Knowledge Fusion of Large Language Models via Modular SkillPacks
Abstract
Cross-capability transfer represents a key challenge in large language model (LLM) research, particularly in multi-task integration, model compression, and knowledge fusion. Recent works such as FuseLLM and FuseChat have shown the potential of transferring multiple model capabilities to lightweight models, thereby enhancing adaptability and efficiency. This motivates our investigation into more efficient methods for cross-capability transfer. However, existing merging approaches primarily focus on small, homogeneous models, limiting their applicability. For large, heterogeneous models, knowledge distillation with full-parameter fine-tuning often overlooks the student model’s inherent capability and risks catastrophic forgetting, while PEFT methods struggle to effectively absorb knowledge from source LLMs.

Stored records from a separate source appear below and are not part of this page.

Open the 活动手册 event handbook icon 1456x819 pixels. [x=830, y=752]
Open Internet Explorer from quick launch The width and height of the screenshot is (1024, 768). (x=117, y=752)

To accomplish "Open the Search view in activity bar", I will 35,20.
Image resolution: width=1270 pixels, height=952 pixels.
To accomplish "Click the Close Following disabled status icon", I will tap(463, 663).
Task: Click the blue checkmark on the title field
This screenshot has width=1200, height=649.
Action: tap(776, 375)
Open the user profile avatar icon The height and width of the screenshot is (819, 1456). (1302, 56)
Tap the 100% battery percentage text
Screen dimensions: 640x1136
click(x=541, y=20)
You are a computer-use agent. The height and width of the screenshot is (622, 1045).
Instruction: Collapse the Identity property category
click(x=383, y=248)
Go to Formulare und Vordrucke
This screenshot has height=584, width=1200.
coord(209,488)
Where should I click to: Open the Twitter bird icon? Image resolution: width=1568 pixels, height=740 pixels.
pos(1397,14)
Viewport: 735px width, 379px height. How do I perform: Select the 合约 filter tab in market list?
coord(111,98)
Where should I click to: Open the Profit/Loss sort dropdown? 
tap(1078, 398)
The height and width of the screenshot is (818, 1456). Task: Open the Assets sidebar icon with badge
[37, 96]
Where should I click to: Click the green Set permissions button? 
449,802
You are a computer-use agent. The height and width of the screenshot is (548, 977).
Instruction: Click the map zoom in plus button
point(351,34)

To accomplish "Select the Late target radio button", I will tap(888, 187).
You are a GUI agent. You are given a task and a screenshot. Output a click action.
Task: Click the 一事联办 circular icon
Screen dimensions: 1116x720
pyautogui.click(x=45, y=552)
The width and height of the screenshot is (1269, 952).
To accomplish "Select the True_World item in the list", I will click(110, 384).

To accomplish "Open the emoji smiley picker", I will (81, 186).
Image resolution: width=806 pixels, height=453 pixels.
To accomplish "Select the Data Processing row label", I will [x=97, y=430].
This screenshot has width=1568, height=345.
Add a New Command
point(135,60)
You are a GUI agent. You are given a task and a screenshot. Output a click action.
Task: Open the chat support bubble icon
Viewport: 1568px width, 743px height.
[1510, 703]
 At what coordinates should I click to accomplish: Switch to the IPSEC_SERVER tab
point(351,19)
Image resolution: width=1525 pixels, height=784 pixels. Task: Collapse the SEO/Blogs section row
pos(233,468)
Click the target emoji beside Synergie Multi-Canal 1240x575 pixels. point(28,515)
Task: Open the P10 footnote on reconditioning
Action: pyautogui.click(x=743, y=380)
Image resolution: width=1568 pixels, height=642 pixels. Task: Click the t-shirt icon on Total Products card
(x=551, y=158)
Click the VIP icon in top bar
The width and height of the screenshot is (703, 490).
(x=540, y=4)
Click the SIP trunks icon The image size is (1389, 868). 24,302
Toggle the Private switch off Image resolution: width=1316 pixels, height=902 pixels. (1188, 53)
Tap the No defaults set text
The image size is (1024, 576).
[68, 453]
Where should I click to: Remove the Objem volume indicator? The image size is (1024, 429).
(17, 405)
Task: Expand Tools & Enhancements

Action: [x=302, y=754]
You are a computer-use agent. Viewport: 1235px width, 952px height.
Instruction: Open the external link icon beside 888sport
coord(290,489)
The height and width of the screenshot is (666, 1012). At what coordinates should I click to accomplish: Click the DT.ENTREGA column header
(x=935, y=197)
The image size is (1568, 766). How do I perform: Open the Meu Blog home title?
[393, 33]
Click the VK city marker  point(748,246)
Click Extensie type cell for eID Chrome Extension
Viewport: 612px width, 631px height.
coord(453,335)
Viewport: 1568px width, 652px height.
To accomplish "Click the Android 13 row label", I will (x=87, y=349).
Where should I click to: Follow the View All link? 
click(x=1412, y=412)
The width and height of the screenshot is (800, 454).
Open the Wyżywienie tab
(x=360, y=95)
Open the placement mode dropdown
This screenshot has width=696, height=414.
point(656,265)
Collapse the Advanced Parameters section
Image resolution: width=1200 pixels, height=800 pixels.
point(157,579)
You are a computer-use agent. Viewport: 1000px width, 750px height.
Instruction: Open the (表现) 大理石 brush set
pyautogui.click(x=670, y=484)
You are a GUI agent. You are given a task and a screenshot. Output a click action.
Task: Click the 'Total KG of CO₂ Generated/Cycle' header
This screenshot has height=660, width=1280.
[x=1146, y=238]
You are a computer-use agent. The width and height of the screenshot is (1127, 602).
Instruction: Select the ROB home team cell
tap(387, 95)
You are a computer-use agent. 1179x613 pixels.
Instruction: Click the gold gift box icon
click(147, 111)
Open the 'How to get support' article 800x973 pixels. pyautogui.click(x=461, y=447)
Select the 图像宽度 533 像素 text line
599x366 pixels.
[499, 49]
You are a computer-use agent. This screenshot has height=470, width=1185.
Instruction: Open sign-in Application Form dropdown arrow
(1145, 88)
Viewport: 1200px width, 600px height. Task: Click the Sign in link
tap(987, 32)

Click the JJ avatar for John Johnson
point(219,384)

To address these issues, we introduce GraftLLM, a novel grafting-based method that stores source model capabilities in a target model + SkillPack format. This approach preserves general capabilities, reduces parameter conflicts, and supports forget-free continual learning and model fusion. We employ a module-aware adaptive compression strategy for parameter updates, ensuring efficient storage while preserving task-specific knowledge. The resulting SkillPack serves as a compact and transferable knowledge carrier, ideal for heterogeneous LLM fusion. Experiments across various scenarios demonstrate that GraftLLM outperforms existing techniques in knowledge transfer, knowledge fusion, and forget-free learning, providing a scalable and efficient solution for cross-capability transfer.